- Born: Miranda Nahabiah Greenstreet 1933 (age 92–93)
- Occupations: Academic and Educationist
- Known for: Director of the Institute of Adult Education (now Institute of Continuing and Distance Education)
- Board member of: Coalition of Domestic Election Observers
- Children: Ivor Greenstreet Yvonne Greenstreet

Academic background
- Education: London School of Economics

Academic work
- Institutions: University of Ghana

= Miranda Greenstreet =

Ghanaian academic and educationist (born 1933)

Miranda Greenstreet is a Ghanaian academic and educationist.

==Career==
Greenstreet worked with the University of Ghana and was at the Institute of Adult Education (now Institute of Continuing and Distance Education) where she rose to become the director of the institute.
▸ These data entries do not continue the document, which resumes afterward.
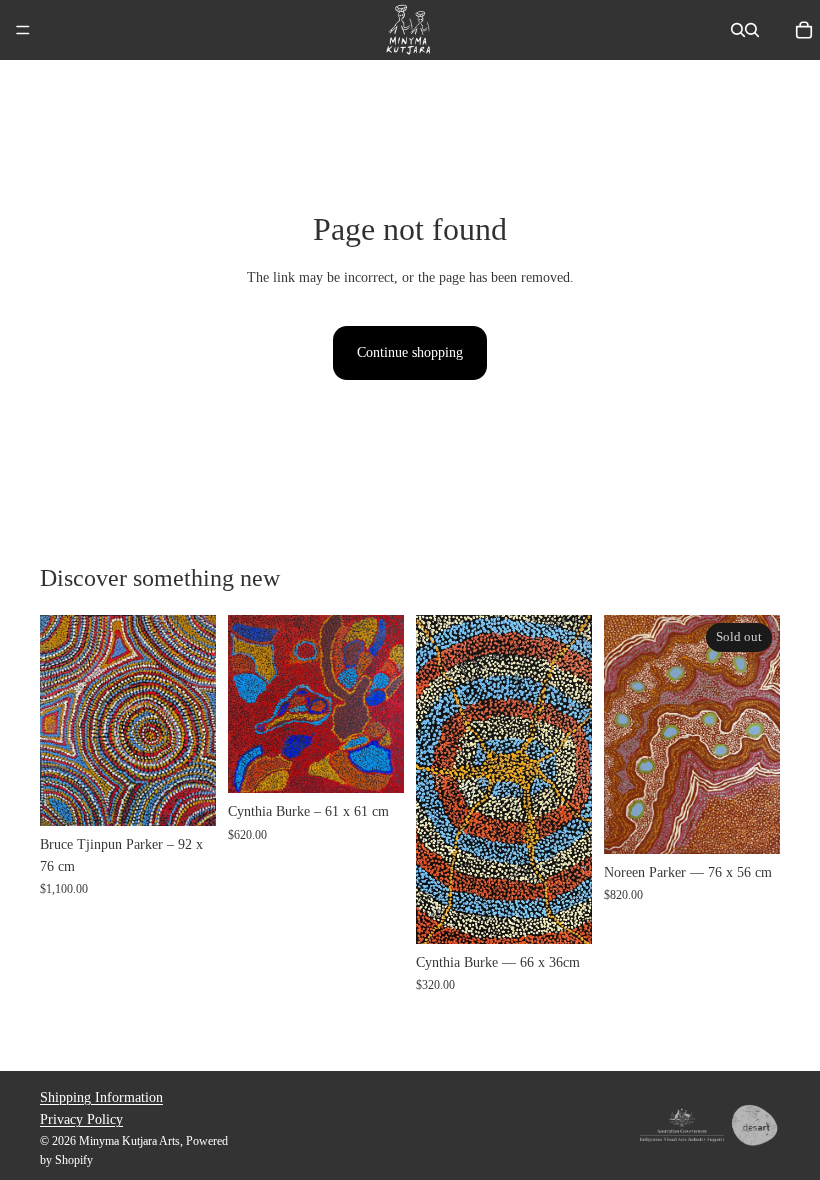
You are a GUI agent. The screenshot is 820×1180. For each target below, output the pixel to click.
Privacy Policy (81, 1119)
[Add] (185, 795)
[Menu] (23, 30)
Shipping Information (101, 1097)
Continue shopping (410, 352)
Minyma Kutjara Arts (129, 1141)
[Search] (738, 30)
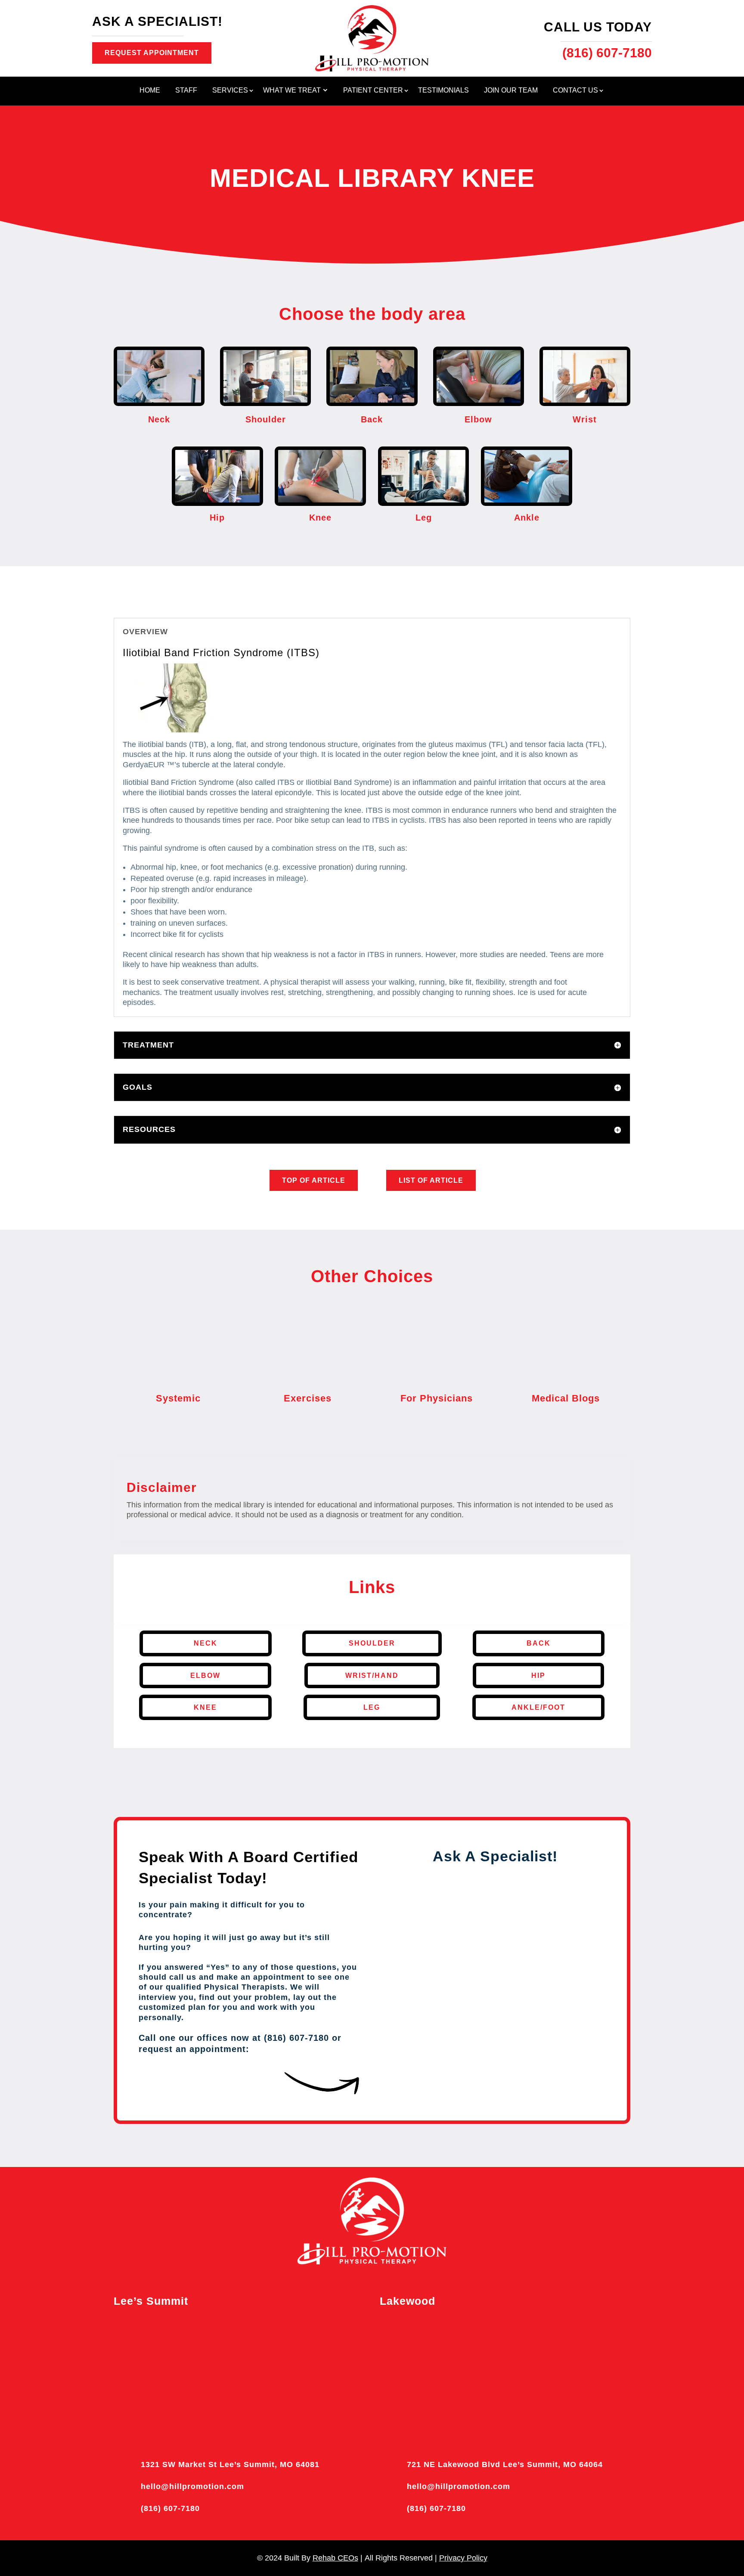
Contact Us (575, 90)
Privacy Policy (463, 2558)
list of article (431, 1180)
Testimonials (443, 90)
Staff (186, 90)
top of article (313, 1180)
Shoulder (372, 1643)
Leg (371, 1707)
She continued to be a regular contributor to the Annual New Year School organised by the institute.

==Other activities==
She was the co-chair of the Coalition of Domestic Election Observers (CODEO) together with Justice V. C. R. A. C. Crabbe, a former Supreme Court Judge. She was also a member of the Civil
Society Coalition on National Reconciliation in Ghana.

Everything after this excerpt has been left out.